WHAT THIS TASK INVOLVES: Write out the lines below again, substituting "Expand" for every "Open" and changing nothing else. Leave the pictures out of your answer.

(Stored entries)
<<<<

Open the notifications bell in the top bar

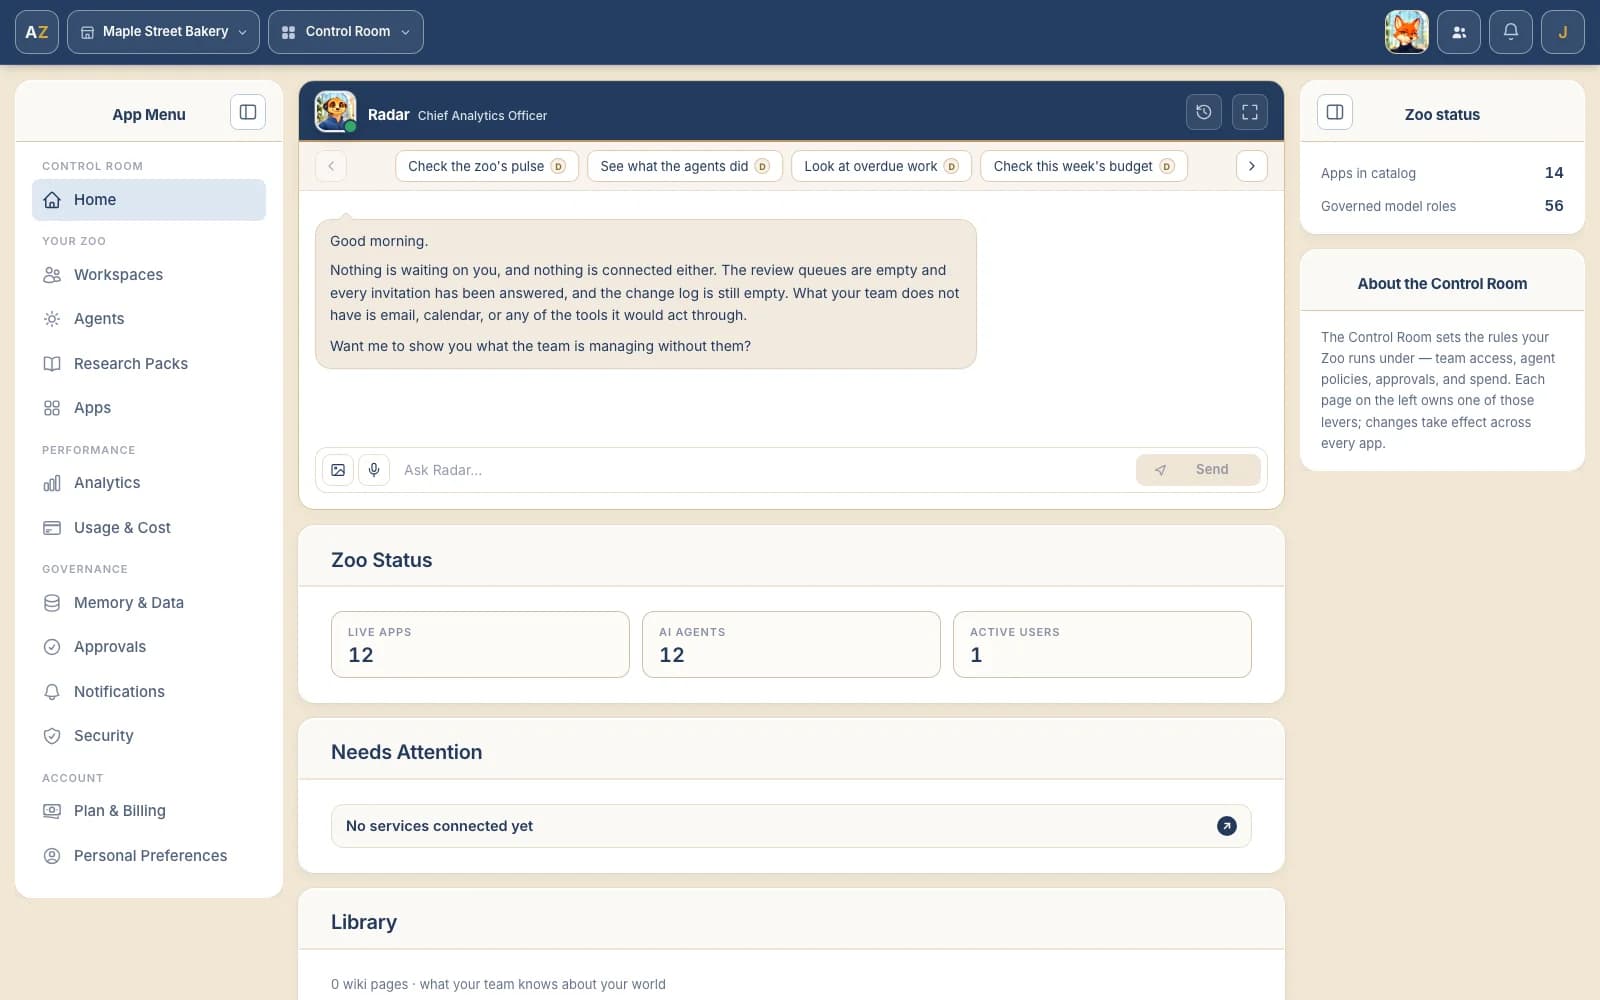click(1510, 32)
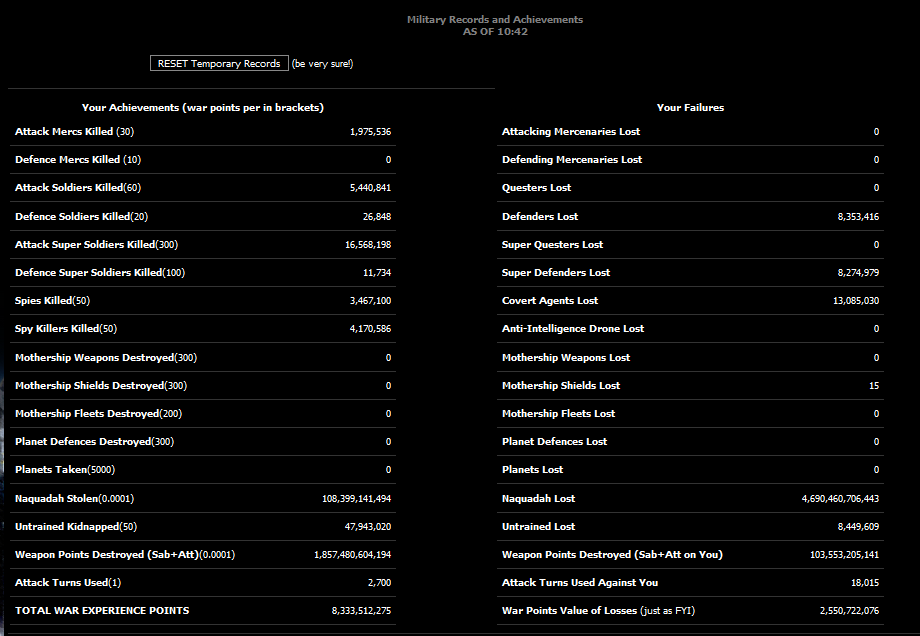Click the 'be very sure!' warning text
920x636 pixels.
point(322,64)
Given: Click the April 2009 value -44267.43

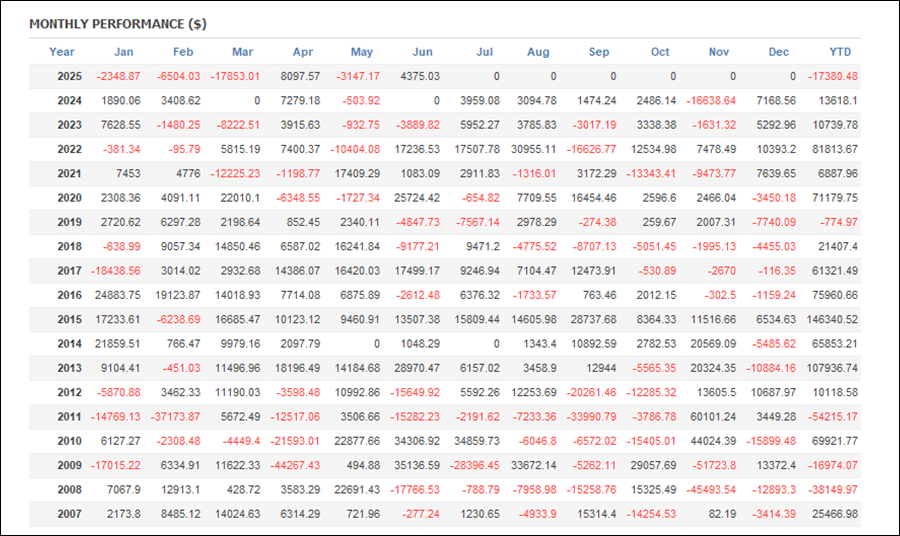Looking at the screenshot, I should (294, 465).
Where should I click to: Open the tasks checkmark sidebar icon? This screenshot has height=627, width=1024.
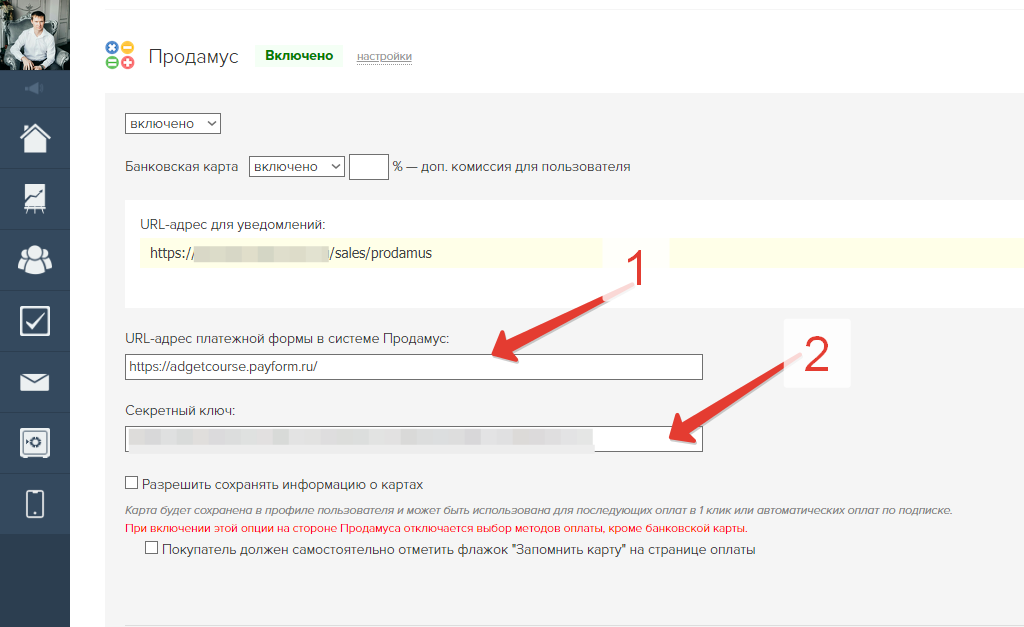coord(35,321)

>>>>

TASK RESULT:
Expand the notifications bell in the top bar

click(1510, 32)
Click the 'be very sure!' warning text
920x636 pixels.
point(322,64)
Given: Click the April 2009 value -44267.43

Looking at the screenshot, I should (294, 465).
Where should I click to: Expand the tasks checkmark sidebar icon? This screenshot has height=627, width=1024.
coord(35,321)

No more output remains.